The Chernobyl Law defines such words as “victim” and “contaminated area,” and also states that the government shall take responsibility for providing assistance and compensation for the victims. In the case of Fukushima, however, no clear definitions currently exist for “victim” and “contaminated area.” Furthermore, the assistance provided to those affected by the accident is being gradually reduced, and the health surveys for the residents of Fukushima Prefecture, for which the central government is responsible, were eventually pushed into the lap of the Fukushima prefectural government.

Considering the fact that the long-term effects of exposure to low levels of radiation on human health remain undetermined scientifically, the Chernobyl Law compensates for the health risks themselves that have been posed by the accident, regardless of the development of disease.

On this point, the Chernobyl Law holds similarities to Japan’s Atomic Bomb Survivors Relief Law. Even if the level of radiation exposure at the time of the atomic bombing is very low, an A-bomb survivor can apply for the A-bomb Survivor’s Certificate. This passbook effectively exempts the survivors from paying medical expenses and also ensures that they are provided with medical checkups. This assistance was designed with the idea that any damage to health resulting from radiation is specific and different from other kinds of damage resulting from war. Such assistance should also be provided for the victims of Fukushima.

I have been working with doctors and various research institutes in the Chernobyl disaster-stricken areas since 1990, and therefore I have some knowledge about the systems and measures used to aid the victims. However, I haven’t paid as much attention to the laws on which these systems and measures are based. After the accident at the nuclear power plant in Fukushima, I have come to the conclusion that the support systems and measures stipulated by the Chernobyl Law should be introduced to Japan by researchers with a view to adopting them. The Chernobyl Law, in a sense, seems to incorporate socialist values in which the state takes responsibility for the growth of children.

When I visit Russia and other countries and mention that the annual radiation dose limit of Fukushima is 20 mSv, people respond by saying that such a limit is unbelievable or by asking whether or not 20 mSv was the level applied to radiation workers linked to the nuclear accident in Fukushima. I think that the ICRP recommendations stating that “the radiation exposure level should be selected in the lower part of the 1 - 20 mSv/year band” itself is defective. But the Japanese government has interpreted the recommendations in a way that is convenient for itself and adopted the upper limit of the 1 - 20 mSv band.

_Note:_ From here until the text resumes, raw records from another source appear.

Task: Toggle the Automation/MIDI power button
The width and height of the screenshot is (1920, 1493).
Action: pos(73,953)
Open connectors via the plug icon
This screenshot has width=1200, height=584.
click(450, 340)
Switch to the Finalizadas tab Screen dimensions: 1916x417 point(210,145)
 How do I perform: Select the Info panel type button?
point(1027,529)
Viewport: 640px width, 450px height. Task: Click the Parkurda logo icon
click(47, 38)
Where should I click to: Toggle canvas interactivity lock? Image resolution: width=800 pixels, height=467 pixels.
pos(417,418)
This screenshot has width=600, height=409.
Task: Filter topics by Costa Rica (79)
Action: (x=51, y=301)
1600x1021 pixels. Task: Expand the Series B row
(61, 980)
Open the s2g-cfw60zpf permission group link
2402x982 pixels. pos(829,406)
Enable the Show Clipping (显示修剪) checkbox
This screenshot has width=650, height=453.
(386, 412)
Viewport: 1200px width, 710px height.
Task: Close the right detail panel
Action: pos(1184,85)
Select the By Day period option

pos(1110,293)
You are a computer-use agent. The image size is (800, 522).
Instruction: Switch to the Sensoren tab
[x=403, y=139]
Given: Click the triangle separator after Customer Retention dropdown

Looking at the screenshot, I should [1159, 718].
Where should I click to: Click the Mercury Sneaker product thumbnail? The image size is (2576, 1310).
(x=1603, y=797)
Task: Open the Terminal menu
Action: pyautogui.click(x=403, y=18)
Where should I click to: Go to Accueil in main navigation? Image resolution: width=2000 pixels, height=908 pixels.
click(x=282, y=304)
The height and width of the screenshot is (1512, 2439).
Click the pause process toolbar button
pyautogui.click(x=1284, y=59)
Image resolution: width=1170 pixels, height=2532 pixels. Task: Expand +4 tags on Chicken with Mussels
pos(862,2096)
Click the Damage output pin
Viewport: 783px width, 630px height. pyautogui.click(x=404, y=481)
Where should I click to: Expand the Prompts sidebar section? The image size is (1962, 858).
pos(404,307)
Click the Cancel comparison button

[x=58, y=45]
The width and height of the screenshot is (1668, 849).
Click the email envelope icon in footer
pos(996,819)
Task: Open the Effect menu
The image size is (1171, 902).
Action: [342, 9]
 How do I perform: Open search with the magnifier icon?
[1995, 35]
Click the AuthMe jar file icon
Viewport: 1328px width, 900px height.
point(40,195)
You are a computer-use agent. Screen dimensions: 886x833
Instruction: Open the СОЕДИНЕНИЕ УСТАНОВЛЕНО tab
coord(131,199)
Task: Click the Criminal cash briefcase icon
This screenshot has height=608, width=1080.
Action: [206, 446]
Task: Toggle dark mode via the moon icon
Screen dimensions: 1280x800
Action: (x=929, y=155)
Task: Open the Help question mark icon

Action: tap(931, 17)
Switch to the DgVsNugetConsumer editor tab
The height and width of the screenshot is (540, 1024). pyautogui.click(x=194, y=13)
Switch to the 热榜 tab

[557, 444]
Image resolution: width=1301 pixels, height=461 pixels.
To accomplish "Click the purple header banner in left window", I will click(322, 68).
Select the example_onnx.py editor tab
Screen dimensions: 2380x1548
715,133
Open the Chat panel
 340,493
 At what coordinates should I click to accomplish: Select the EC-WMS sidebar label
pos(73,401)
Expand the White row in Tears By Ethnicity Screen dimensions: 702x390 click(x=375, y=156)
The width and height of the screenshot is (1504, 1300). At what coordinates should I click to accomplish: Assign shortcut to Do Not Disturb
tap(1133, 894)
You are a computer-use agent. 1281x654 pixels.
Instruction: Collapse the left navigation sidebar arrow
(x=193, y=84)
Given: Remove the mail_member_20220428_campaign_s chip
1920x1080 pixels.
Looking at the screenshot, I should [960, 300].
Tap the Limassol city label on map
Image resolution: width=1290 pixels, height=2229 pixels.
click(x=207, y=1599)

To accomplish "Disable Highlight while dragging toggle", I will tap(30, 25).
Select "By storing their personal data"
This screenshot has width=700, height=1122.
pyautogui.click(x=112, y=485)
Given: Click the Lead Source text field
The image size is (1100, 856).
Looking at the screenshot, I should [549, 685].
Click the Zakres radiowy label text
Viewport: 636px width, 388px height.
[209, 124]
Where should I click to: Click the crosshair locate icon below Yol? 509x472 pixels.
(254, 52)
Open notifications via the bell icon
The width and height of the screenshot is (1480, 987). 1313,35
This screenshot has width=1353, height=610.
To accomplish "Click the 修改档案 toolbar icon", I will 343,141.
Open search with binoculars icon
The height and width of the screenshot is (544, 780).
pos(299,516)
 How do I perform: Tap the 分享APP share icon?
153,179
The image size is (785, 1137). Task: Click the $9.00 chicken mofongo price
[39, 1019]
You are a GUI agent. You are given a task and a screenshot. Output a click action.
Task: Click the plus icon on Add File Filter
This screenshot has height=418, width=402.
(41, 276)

Moreover, the ICRP’s Japanese members are also cooperating with the government in its policies, which I think is dangerous.

In 2012, when the Nuclear Accident Child Victims’ Support Law was enacted in Japan, I expected that there would have been some progress in supporting the victims of the Fukushima nuclear accident, including children. However, in the revision of the law’s basic policy, the return of the residents to their homes was emphasized because it was judged that the radiation dose had dropped to levels that didn’t require any further evacuations, and as a result, the law was watered down. The Japanese government should learn from the Chernobyl Law and adopt similar legislation so that the government’s responsibilities are clarified and the right of victims to relocate is established.